Sur le long terme, je vise entre 6 % et 10 % par an, même si je sais que 10 % reste un scénario très optimiste (voir le Suivi de mon Portefeuille). Pour y tendre, j’investis le plus possible dans les premières années et je renforce mes achats lorsque les marchés baissent.
Mais au-delà des chiffres, l’essentiel est ailleurs : mieux vaut investir régulièrement, même modestement, que de ne rien faire du tout.
Conclusion : mieux vaut viser juste que viser trop haut
En Bourse, il est facile de se laisser séduire par les rendements historiques : 8 à 10 % par an semblent à portée de main.
Mais la réalité est plus nuancée. Ces chiffres correspondent à une stratégie Lump Sum, où tout le capital est investi dès le départ et laissé intact pendant des décennies. Peu d’investisseurs sont capables d’une telle approche, à la fois financièrement et émotionnellement.
En pratique, la majorité des investisseurs choisit le DCA, une méthode plus progressive, plus stable, et surtout plus accessible.
Le revers de la médaille, c’est un rendement souvent inférieur de quelques points, mais bien plus régulier et soutenable dans le temps.
Autrement dit : mieux vaut viser 5 % sûrs et durables, que rêver de 10 % et abandonner au premier krach.
L’important n’est pas de battre le marché, mais de laisser le marché travailler pour vous, le plus longtemps possible.
Et pour ça, deux principes ne changent jamais : commencer tôt et rester investi.


Bonjour, je serais curieux de savoir quel est l’impact sur le rendement suivant le moment où on investit tout d’un coup.

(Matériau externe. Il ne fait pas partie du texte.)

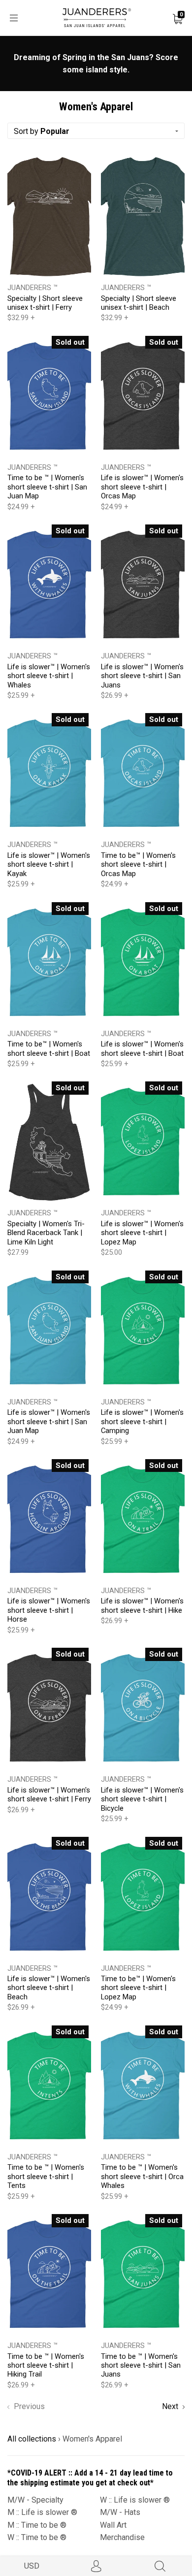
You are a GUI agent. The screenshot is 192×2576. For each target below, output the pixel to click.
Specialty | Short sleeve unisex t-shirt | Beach (138, 303)
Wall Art (113, 2525)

J’imagine que si le marché est très haut ou à contrario bas cela doit influencer la performance long terme….je me demande juste dans quelle mesure. Ce serait peut être intéressant de simuler sur 20 ans avec 3 scénarios par exemple (bas, haut, moyen par rapport à une moyenne historique)
Bonjour Philippe,
Merci beaucoup pour ton retour !
Il est clair que le moment où l’on investit tout va influer sur le résultat final. L’impact peut même être significatif !
Je viens de faire une petite simulation rapide :
Si on avait investi 100.000 € en août 2000, juste avant la bulle internet, on aurait obtenu 240.000 € en avril 2025, soit un rendement annualisé de 3,60 %.
Si on avait investi 100.000 € en mars 2003, pile dans le creux du krach, on aurait obtenu 577.000 € en avril 2025, soit un rendement annualisé de 8,3 %.
Enfin, si on avait investi 100.000 € en août 2001, à la moitié de la baisse, on aurait obtenu 331.000 € en avril 2025, soit un rendement annualisé de 5,2 %.
Les rendements annualisés sont donc très différents !
Bonjour,
Je serais curieux de voir ce que donneraient ces calculs en tenant compte de l’inflation sur chaque période considérée. Quel est son réel impact sur le rendement final ?
D’après cette source (https://www.capeutservir.com/finances/inflation.php), entre le 1/1/1988 et le 1/1/2025, l’inflation a été de 94.93%, soit 1,82% annualisé.
J’en conclus donc que le rendement annualisé du CAC 40 serait de 8.85 – 1.82 = 7.03 %.
Est-ce juste selon vous ?
Merci
Bonjour Lionel,
Oui, votre raisonnement me semble juste, vous pouvez retirer la valeur annualisée de l’inflation du rendement annualisé du CAC 40 pour estimer le rendement final net d’inflation.